3. High testing capacity for the coronavirus
According to the COVID Tracking Project, most states still don’t have enough tests per capita, and there should be at least 150 tests per 100,000 people per day. Testing is crucial to controlling the pandemic because it allows health officials to monitor the scale of the outbreak, isolate those who are sick, and implement lockdown measures if need be. Jen Kates, the director of global health at the Kaiser Family Foundation, explains that the states should be also saving up their testing capacity for when they begin to reopen. This is because as people move around more, they are going to come into contact more often with one another. Currently, the 12 states that have enough testing are Alaska, Connecticut, Delaware, Georgia, Illinois, Louisiana, Nevada, New Jersey, New Mexico, New York, North Dakota, and Rhode Island.
4. Decrease in percentage of COVID-19 tests that are positive
Although the World Health Organization (WHO) has advised that nations should aim to have less than 5 percent of tests coming back positive, as of now, many states have been unable to meet this goal. This guideline is important due to the fact that it is essentially another way to determine testing capacity. To explain, a high positive rate does not necessarily suggest that COVID-19 is a significant threat in your state. This is because a region with sufficient testing should be striving to test a lot of people, regardless of whether they believe they have contracted the virus or not. For the most part, high positive rates reveal that only people who have serious symptoms are being tested, ultimately inflating the severity of the outbreak.

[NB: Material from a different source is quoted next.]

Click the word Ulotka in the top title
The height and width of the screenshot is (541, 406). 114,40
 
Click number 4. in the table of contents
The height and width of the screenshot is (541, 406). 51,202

The 23 states that meet this goal include Alaska, California, Florida, Georgia, Hawaii, Kentucky, Louisiana, Maine, Michigan, Montana, Nevada, New Hampshire, New Mexico, New York, North Dakota, Oklahoma, Oregon, South Carolina, Tennessee, Vermont, Washington, West Virginia, and Wyoming.
5. Sufficient availability of ICU beds
The CDC has recommended that states maintain below 60 percent occupancy in the ICU beds within hospitals. This is because if a future outbreak occurs, the health care system needs to be prepared to provide medical assistance to very severe cases and save lives. By continuing to practice social distancing, people can help prevent the spread of the virus so that hospitals can maintain and grow its ability to treat very ill patients. Thankfully, most state hospitals are not currently overwhelmed, with the 30 states meeting this goal including Alaska, Arizona, Arkansas, California, Connecticut, Delaware, Idaho, Illinois, Indiana, Iowa, Kansas, Kentucky, Minnesota, Missouri, Montana, New Hampshire, New Jersey, New Mexico, New York, North Dakota, Ohio, Oklahoma, Pennsylvania, South Dakota, Utah, Vermont, Virginia, Washington, Wisconsin, and Wyoming.